Le sablier

Il y a des étapes dans un voyage : première nuit, premier mois, demi-année, demi-tour. Le point le plus Sud de notre périple était El Hierro, qui marque le demi-tour, son temps de pause et de bilan. Ensuite, le temps semble filer. Bien sûr, il reste des miles nautiques à parcourir, des îles à découvrir et des émotions à ravir, mais tout de même : vers le Nord, vers « la maison ».

Nous avons changé notre rapport à la distance et au temps, à la météo, au vent, à la mer et aux éléments. Au-delà des dauphins, des raies et des tortues, les besoins se sont transformés et les frustrations se sont effacées.

Le voyage est aussi intérieur. Même au-delà des nuits de quart, la fatigue peut surgir car l’absence de routine est aussi plus exigeante que le confort douillet du quotidien. Nous sommes clairement sortis de notre zone de confort et notre adaptation demande de l’énergie. Nous avons vécu les émotions de l’effort, lorsque l’émerveillement des escales est décuplé par l’effort pour y parvenir.

Nous avons beaucoup appris en chemin, sur la mer tellement imprévisible, sur les gens, sur le monde, et aussi sur nous. Le bateau en soi est une école puisqu’il combine les nécessités d’une habitation et les contraintes de la mer. Nos expériences sont régulièrement partagées, au contact des bateaux voisins. Les échanges sur les pontons ne se limitent pas à la technique et la mécanique, mais s’invitent aussi dans la cuisine, les langues, la musique. Au fil des amitiés, les progrès sont palpables, pour petits et grands. Vivre l’évolution et l’épanouissement de son propre enfant au contact des autres est un privilège inestimable. J’avais imaginé, avant le départ, que les amitiés en route seraient forcément nouvelles et superficielles. L’un et l’autre sont faux. En mer, on partage les galères et les joies, on se sépare et se retrouve, l’ascenseur émotionnel est bien huilé. D’autre part, les amis de longue date restés à terre se manifestent plus que jamais. On dirait que la distance est propice aux confidences, aux révélations, aux épanchements. A moins que ce ne soit pas la distance, mais plutôt le temps, la possibilité d’écoute, qui favorisent les échanges.
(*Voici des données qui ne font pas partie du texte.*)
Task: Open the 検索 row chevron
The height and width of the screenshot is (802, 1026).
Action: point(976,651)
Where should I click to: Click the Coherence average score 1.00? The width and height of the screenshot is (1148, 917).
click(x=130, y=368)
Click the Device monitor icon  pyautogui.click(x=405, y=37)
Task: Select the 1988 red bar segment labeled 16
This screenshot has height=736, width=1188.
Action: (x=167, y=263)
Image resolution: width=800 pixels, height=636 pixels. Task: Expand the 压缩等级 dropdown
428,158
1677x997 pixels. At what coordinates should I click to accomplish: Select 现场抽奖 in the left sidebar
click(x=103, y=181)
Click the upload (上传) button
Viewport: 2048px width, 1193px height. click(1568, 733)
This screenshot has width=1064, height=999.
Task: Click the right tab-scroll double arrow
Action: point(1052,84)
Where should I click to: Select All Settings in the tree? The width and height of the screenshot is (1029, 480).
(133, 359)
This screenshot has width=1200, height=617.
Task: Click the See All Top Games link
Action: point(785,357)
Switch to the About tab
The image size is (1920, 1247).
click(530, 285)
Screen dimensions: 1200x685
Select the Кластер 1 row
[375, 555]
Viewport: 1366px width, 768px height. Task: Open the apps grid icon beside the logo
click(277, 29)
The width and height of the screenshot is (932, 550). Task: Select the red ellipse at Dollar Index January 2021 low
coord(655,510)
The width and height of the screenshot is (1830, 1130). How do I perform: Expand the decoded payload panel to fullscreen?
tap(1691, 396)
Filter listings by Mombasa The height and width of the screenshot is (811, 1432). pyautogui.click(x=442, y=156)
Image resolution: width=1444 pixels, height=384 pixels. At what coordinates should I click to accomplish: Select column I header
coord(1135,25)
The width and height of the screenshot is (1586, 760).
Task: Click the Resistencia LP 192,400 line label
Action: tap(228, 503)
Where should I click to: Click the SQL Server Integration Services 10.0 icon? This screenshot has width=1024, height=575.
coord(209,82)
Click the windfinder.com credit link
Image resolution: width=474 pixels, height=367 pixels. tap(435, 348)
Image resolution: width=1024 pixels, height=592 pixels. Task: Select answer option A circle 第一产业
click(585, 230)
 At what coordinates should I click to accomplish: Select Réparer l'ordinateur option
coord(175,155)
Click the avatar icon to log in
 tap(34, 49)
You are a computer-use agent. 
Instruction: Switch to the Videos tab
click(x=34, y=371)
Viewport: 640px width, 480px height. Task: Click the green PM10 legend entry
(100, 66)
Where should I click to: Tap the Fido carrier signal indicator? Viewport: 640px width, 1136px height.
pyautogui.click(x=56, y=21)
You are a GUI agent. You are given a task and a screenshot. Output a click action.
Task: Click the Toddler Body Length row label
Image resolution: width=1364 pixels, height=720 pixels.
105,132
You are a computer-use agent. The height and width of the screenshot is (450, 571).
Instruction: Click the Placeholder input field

La famille aussi reste très présente, les liens déjà soudés ne se laissent pas distendre par la distance.

Nous n’avons pas réussi la déconnexion, pas même avec le monde du travail. Travailler sur un bateau peut avoir un côté gratifiant et décalé : on répare les bobos d’inconnus sur le ponton, parfois en échange d’un pain aux noix (une rareté sur les îles) ou d’un conseil pour la cuisson de la chayote (tout aussi précieux)… Et on s’émerveille de la confiance que nous témoignent nos patients improvisés dans nos cliniques improvisées. Par contre, devoir soigner nos propres bobos, notre propre famille, revêt une toute autre charge émotionnelle, pas toujours bien gérée.

Les Canaries en hiver nous avaient offert un contraste frappant entre sa face déserte, volcanique, sauvage, féerique, colorée, exubérante, et puis sa face sombre, surpeuplée, saccagée, ravagée par le tourisme de masse. Madère au printemps a été un émerveillement bienvenu, un équilibre entre les cascades sauvages, les jardins harmonieux et les villes aérées. Ainsi, nous comprenons que remonter vers le Nord a ses avantages. Nous avons hâte de découvrir ce que nous réservent les Açores.

Publié par Anne-Lise

En pleine crise de la quarantaine au moment du départ, elle n’avait jamais navigué avant la naissance du projet. Cependant, elle vient d’une famille où le voyage est permanent, souvent pour étudier, pour travailler, pour sauver sa peau (parfois) ou par amour (aussi). Petite fille, elle aimait beaucoup l’école, donc ce projet a été un excellent prétexte pour retourner à l’école (le bateau, les télécommunications, les langues) ou apprendre sur le tas (à gérer le mal de mer, à gérer les stocks et l’énergie, à se débarrasser du superflu). Se retrouver en famille et renouer avec l’essentiel est l’atout majeur de ce projet.